Osservatorio Compass: prestiti in crescita

Così emerge dall’ultima edizione dell’Osservatorio Compass, la ricerca dedicata alle aspettative di consumatori ed esercenti per il 2022, condotta dalla società del credito al consumo del Gruppo Mediobanca, con un focus proprio sul mercato dei prestiti.  Nel primo semestre 2021 i volumi dei finanziamenti erogati hanno segnato il record per il livello più alto mai raggiunto dal 2015. Sono oltre 12 i miliardi di euro erogati, in crescita del +47,1% rispetto al primo semestre 2020 e dell’1,5% rispetto al 2019. Se riduciamo il lasso di tempo considerato, a brillare è soprattutto il secondo trimestre (+69,7% sul 2020 e +6,2% sul 2019), grazie soprattutto alla crescita del settore auto/moto (+73,3% sul 2020 e +6,9% sul 2019), che determina da solo l’80% dei prestiti, e al dinamismo dell’elettronica (+28,7% sul 2020 e +18,4% sul 2019). Cresce lungo tutto il primo semestre 2021 il finanziato medio: nel comparto automotive tocca quota 13.649€ (+1,9% rispetto allo stesso periodo del 2020). Bene anche l’arredamento, con 2.651€ (+5,3%), mentre cala seppur di poco il finanziamento medio nell’elettronica (884€, -0,6%). E nel 2022 il credito al consumo potrebbe avere un ruolo ancora più rilevante: l’80% prevede un trend di crescita degli acquisti finanziati.

Negli ultimi anni inoltre, rivela l’Osservatorio, si sta progressivamente affermando il servizio di dilazione di pagamento Buy Now Pay Later, sia nel punto vendita che sui siti di e-commerce.
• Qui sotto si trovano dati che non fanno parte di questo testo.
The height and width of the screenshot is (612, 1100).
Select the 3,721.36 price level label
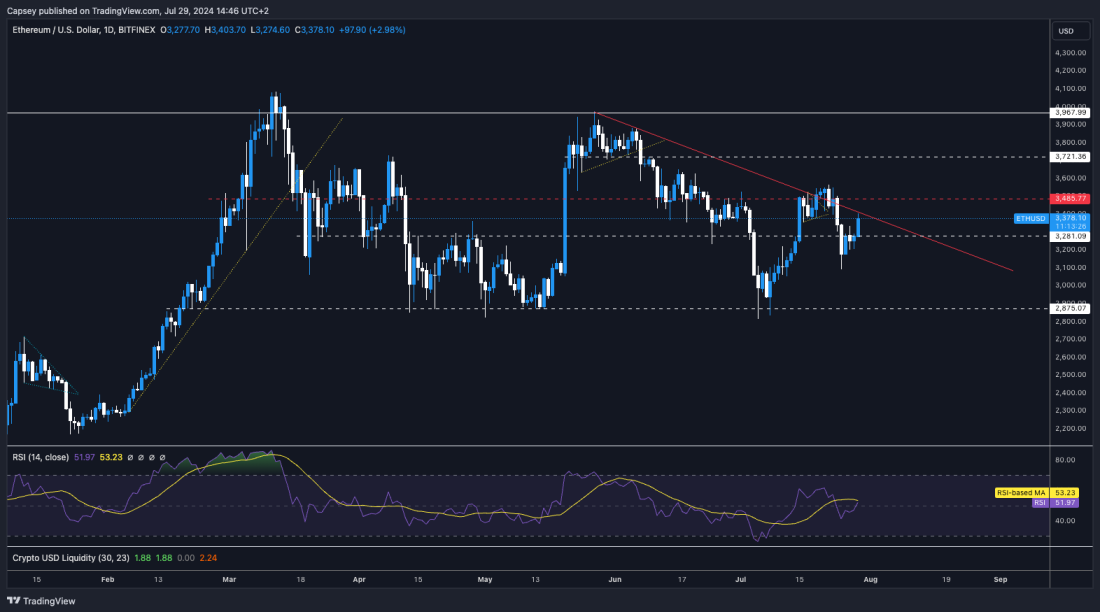[x=1070, y=157]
Allo stato attuale, 6 convenzionati su 10 (60%) lo conoscono, con il 18% che offre già questa possibilità o ha intenzione di farlo nei prossimi mesi. Agli intervistati piace soprattutto la velocità (23%) e la semplicità (11%) della dilazione di pagamento rispetto al finanziamento tradizionale oltre alla possibilità di incontrare in modo innovativo le esigenze della propria clientela (18%). I costi da sostenere per il servizio sono invece i contro più gettonati.